Compulsive gambling is an impulse control disorder in which an individual feels an uncontrollable urge to gamble. The behavior patterns associated with compulsive gambling are similar in scope and severity to physical addiction to drugs and/or alcohol.
Why do People Become Compulsive Gamblers?
Although the causes of compulsive gambling are not fully understood, research suggests that neurotransmitters related to pleasure, reward, stress, and addiction play a role in compulsive gambling. Some, but not all, compulsive gamblers have lower than average levels of norepinephrine – a neurotransmitter that is released by stress, tension, and excitement.
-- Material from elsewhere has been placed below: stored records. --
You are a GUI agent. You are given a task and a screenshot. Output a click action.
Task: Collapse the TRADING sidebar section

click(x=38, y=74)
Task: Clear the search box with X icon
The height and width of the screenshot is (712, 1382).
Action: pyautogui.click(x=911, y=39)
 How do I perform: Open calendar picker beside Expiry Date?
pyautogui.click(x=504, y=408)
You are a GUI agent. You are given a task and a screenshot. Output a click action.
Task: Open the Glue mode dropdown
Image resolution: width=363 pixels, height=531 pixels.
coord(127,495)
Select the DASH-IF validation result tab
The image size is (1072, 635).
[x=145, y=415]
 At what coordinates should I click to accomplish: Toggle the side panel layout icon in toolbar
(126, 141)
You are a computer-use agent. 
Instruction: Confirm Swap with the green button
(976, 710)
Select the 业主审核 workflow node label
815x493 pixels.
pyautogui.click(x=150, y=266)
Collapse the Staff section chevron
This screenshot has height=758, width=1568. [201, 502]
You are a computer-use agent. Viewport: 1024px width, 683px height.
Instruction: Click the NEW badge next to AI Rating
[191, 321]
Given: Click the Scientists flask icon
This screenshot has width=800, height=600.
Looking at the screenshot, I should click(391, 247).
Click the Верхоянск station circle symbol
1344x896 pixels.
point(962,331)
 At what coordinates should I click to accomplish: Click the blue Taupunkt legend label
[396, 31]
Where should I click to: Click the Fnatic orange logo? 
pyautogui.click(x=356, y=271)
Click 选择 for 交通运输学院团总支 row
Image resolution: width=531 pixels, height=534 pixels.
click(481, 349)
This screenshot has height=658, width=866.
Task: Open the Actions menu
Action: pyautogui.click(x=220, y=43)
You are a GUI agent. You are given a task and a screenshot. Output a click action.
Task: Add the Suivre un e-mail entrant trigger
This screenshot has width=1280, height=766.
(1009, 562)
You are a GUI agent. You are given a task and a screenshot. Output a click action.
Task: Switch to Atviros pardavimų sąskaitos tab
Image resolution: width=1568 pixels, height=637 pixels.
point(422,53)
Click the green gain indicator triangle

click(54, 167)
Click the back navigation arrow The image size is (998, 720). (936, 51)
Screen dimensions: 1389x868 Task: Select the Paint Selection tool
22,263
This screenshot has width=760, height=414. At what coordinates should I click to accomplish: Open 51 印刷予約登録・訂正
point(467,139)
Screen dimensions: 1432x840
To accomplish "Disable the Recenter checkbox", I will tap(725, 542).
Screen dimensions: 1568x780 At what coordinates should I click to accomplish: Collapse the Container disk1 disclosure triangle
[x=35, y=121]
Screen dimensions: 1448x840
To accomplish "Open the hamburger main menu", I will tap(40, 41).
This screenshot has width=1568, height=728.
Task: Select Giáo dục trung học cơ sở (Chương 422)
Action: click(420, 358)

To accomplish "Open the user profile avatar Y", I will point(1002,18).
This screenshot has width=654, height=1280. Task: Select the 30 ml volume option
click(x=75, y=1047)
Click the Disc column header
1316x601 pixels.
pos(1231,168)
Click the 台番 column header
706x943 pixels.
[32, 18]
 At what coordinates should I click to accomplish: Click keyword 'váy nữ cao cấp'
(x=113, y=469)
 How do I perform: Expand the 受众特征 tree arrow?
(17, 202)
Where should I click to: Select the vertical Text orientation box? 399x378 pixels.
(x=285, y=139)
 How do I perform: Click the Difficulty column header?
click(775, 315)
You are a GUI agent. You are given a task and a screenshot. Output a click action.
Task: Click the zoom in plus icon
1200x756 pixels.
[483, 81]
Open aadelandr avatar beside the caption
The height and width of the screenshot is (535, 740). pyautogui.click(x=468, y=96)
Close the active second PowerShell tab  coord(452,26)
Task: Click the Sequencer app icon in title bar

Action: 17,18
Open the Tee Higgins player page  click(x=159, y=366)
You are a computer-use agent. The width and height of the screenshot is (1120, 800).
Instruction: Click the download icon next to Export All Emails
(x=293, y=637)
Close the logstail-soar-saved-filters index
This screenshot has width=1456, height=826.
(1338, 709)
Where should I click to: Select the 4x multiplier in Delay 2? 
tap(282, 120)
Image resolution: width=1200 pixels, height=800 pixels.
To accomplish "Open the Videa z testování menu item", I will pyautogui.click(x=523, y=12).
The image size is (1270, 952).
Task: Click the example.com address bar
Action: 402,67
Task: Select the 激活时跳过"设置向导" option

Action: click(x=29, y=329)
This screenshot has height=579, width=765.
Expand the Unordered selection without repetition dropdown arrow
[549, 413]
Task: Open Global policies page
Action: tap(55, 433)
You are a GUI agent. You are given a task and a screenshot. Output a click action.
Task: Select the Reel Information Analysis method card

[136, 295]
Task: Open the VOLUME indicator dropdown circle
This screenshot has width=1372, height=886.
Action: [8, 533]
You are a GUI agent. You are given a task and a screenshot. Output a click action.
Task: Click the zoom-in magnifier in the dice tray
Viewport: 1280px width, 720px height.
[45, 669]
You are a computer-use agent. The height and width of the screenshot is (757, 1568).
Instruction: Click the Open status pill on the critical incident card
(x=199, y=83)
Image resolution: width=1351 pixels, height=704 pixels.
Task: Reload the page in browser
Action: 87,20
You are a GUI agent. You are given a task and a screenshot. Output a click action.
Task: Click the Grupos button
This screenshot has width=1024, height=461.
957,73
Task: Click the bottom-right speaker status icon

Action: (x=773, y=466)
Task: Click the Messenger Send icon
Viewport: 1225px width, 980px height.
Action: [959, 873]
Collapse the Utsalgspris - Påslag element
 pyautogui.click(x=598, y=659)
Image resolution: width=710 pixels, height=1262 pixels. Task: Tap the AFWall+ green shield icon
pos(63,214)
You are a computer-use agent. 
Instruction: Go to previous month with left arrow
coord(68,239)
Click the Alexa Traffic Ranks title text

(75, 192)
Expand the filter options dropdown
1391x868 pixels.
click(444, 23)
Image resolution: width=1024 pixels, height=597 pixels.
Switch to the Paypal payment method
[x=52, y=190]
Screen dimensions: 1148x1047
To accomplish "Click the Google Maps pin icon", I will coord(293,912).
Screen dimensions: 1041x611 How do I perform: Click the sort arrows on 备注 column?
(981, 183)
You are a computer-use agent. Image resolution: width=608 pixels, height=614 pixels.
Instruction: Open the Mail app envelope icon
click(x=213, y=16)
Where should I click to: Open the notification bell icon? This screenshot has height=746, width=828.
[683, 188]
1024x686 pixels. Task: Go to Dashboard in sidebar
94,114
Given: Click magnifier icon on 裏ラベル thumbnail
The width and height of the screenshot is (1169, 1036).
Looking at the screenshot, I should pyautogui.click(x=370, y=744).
It is thought that compulsive gamblers are rewarded by the “rush” involved with the risk/reward of betting money when this chemical is released.
Dopamine and serotonin are also thought to play a role in the development of compulsive gambling. Dopamine is a neurotransmitter related to pleasure and reward. Serotonin is a brain chemical responsible for regulating mood and behavior.
Am I at Risk?
Risk factors linked to compulsive gambling may include heavy alcohol consumption, a competitive and/or workaholic personality, taking up gambling at an early age, and a family history of gambling problems. Men are more likely than women to be compulsive gamblers. None of these factors, however, are necessary to developing a problem with compulsive gambling.
How do I know if I’m a Compulsive Gambler?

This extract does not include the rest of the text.